Extrait de la page
━━━━━━━━
Ce qui suit ne sera pas la chronique d’une année de CP : ce sont les premières semaines, puis les premiers mois qui revêtent un caractère décisif. Je souhaite faire apparaitre comment les élèves de la classe que je prends en exemple accèdent, dans la continuité avec la GS, à des formes de lecture autonome dès les premiers mois de l’année. Je montrerai successivement :
1. comment les pratiques quotidiennes de production de textes conduisent ces élèves, en même temps qu’à la maitrise de la combinatoire, à une réelle attention orthographique ; comment en même temps, parce qu’elles s’appuient sur une culture des textes fréquentés quotidiennement, leurs compétences de lecture progressent à grands pas ;
2. comment, dans la continuité des deux premiers trimestres, se développe la pratique de la lecture par voie directe, ou voie orthographique, jusqu’à ce qu’elle devienne suffisamment efficace pour procurer de l’agrément au lecteur, qu’il y fonde un désir de lire ; comment par ailleurs, en même temps qu’il prend conscience de ses pouvoirs sur la langue écrite, l’élève développe un désir d’écrire.
A ces fins, la classe de CP met en œuvre les dispositifs exigeants que je vais décrire. On connait l’objection : ce faisant, l’école demanderait trop aux élèves, placerait les plus fragiles devant des difficultés qu’ils ne pourraient surmonter (« Tout ça, c’est bon pour les bons ! »). Affirmons le contraire : pendant ces années où les enfants ont les meilleures aptitudes aux apprentissages langagiers de grande complexité, faire des propositions à la hauteur de leurs capacités d’apprentissage, c’est tout simplement les respecter en tant que personne ; c’est aussi prendre en compte leur désir d’authenticité dans les vécus scolaires, donc leur exigence, au lieu de dérouler imperturbablement des vécus rituels, routiniers, dont ils n’attendent bientôt plus rien… sinon l’ennui, dont on feint par commodité d’ignorer l’étendue des ravages.
A l’issue de leur GS, deux des élèves accueillis dans ce CP sont déjà lecteurs, six autres manifestent des compétences réelles d’identification des mots et accèdent en lecture silencieuse au sens de textes simples, une majorité amorce les explorations phonographiques avec aisance ; quelques-uns éprouvent cependant des difficultés spécifiques : j’évoquerai leurs parcours d’apprentissages dans le second volet de ce texte.
Les pratiques proposées à ces élèves tout au long de l’année scolaire précédente, leur année de GS, sont analogues à celles décrites à deux reprises, entre 2006 et 2008, sur Café pédagogique (2) : d’une part dans le « journal d’une grande section en ZEP », de janvier à juin 2006, d’autre part dans la chronique trimestrielle de l’année 2007-2008. En prendre connaissance, c’est mieux comprendre comment des élèves de GS peuvent s’investir dans l’écrit au point d’être, au mois de juin, aux portes de la lecture, certains montrant même de réelles compétences de lecteur.
━━━━━━━━
Extrait des données
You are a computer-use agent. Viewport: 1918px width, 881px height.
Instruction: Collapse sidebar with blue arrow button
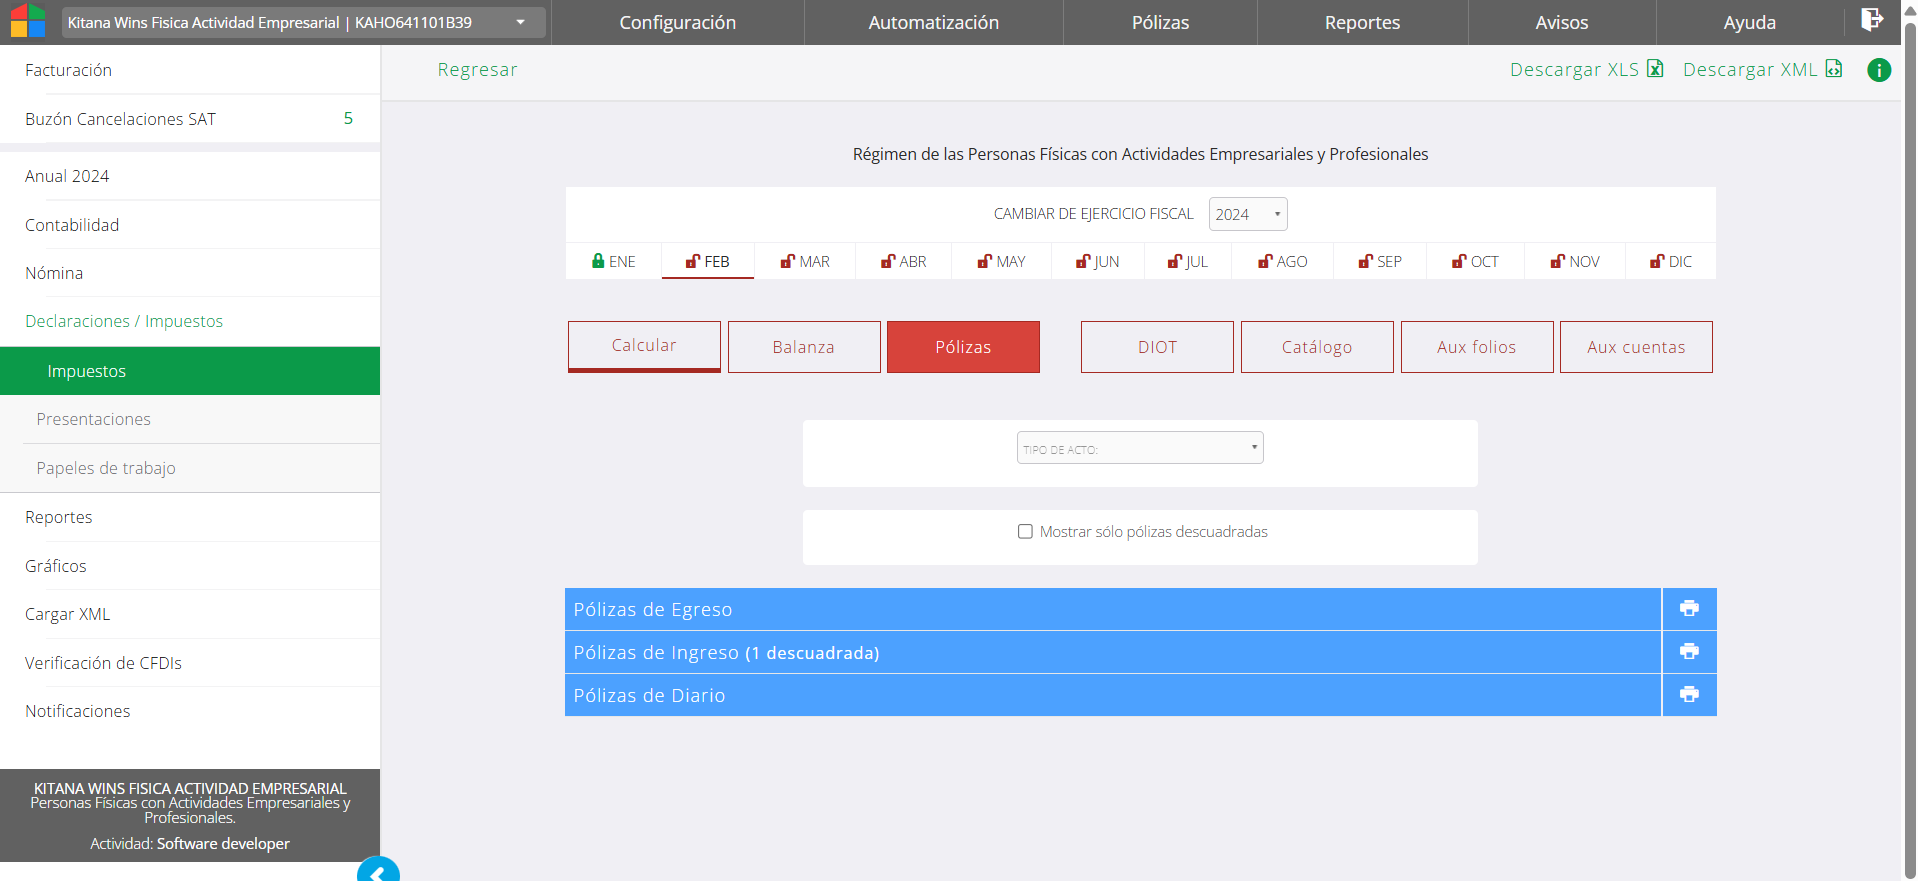(x=378, y=872)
━━━━━━━━
Consignes
**1)** Reprenez mot pour mot le texte sur la lecture au CP, de « A ces fins, la » jusqu'à « l’étendue des ravages. » inclus.
**2)** Poursuivez le texte sur la lecture au CP à partir de sa dernière phrase.

Réponses dans l'ordre
**1)**
A ces fins, la classe de CP met en œuvre les dispositifs exigeants que je vais décrire. On connait l’objection : ce faisant, l’école demanderait trop aux élèves, placerait les plus fragiles devant des difficultés qu’ils ne pourraient surmonter (« Tout ça, c’est bon pour les bons ! »). Affirmons le contraire : pendant ces années où les enfants ont les meilleures aptitudes aux apprentissages langagiers de grande complexité, faire des propositions à la hauteur de leurs capacités d’apprentissage, c’est tout simplement les respecter en tant que personne ; c’est aussi prendre en compte leur désir d’authenticité dans les vécus scolaires, donc leur exigence, au lieu de dérouler imperturbablement des vécus rituels, routiniers, dont ils n’attendent bientôt plus rien… sinon l’ennui, dont on feint par commodité d’ignorer l’étendue des ravages.

**2)**
1.1. Des propositions d’écriture diversifiées
Dans ce CP, pour l’année 2012-2013, les activités d’écriture s’organisent dès septembre selon trois axes principaux : un projet pluridisciplinaire à long terme pour impliquer la production d’écrits à dominante narrative sur toute l’année scolaire ; des réécritures sous des formes variées pour découvrir le fonctionnement spécifique de textes documentaires ; la création régulière de comptines jouant sur les rimes pour assurer, au-delà du plaisir de l’écriture, la continuité de l’étude des relations phonèmes-graphèmes. Autant dire que les élèves auront tous les jours le crayon à la main pour produire des textes.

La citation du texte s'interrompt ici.